The University of Limerick celebrated the graduation of 146 students today from the Graduate Entry Medical School (GEMS) and Clinical Therapies Department. Among the graduates 94 doctors were conferred with their medical degrees as they became the fourth graduating class of the Graduate Entry Medical School at the University of Limerick. 52 Clinical Therapies graduands received their awards – 26 from the MSc in Occupational Therapy and 26 from the BSc in Physiotherapy.
Established in 2007, the Graduate Entry Medical School Programme at UL is open to graduates from any discipline and employs practical and interactive approaches to learning.
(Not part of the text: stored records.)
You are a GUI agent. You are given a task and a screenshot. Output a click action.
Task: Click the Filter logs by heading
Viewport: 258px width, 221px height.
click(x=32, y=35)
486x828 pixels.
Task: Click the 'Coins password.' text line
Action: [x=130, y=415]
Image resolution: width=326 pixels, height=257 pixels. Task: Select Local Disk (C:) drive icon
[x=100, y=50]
Among the doctors who graduated at UL today are students with undergraduate degrees varying from zoology, anthropology to music and archaeology. The programme is also the only medical education programme in the country founded on the modern pedagogical principle of Problem Based Learning (PBL). PBL encourages team-working and self-directed enquiry, both skills being vital for their future careers in the fast moving world of medicine.
Speaking at the conferring ceremony Professor Don Barry, UL President, paid tribute to the Health Service Executive, “The support that we have received from the employees of the HSE and from its management staff at local, regional and national levels has been exceptional. Above all, UL is greatly indebted to the very large number of clinicians who have been instrumental in educating our students, by sharing their expertise and supporting our student’s professional growth. We are proud to be working with the HSE on a shared facility to be located on the University Hospital Limerick campus – a Clinical Education and Research facility – which will enhance the delivery of our medical programme but also support the education services required by the University Hospital Limerick community. This is a significant and valuable partnership and I would like to thank Professor Niall O’Higgins, Chairman of the UL Hospitals Board for his role in this endeavour.
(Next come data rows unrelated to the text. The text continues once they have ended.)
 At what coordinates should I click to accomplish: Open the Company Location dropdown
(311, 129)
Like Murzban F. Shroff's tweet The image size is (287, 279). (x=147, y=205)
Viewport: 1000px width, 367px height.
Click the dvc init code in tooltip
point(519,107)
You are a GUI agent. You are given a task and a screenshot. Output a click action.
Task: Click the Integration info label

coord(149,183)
I also want to highlight the over 80 General Practices throughout the Munster region and well beyond who have embraced the Medical School and its students. The GEMS is unique, not only within Ireland but internationally, in terms of the emphasis that it places on clinical training in Primary Care settings. A full 25% of all such training at UL is provided in General Practice settings and this has already proved to be a major strength of our programme. This simply could not have happened without an exceptional level of ‘buy in’ from General Practitioners and for this, UL is hugely appreciative.”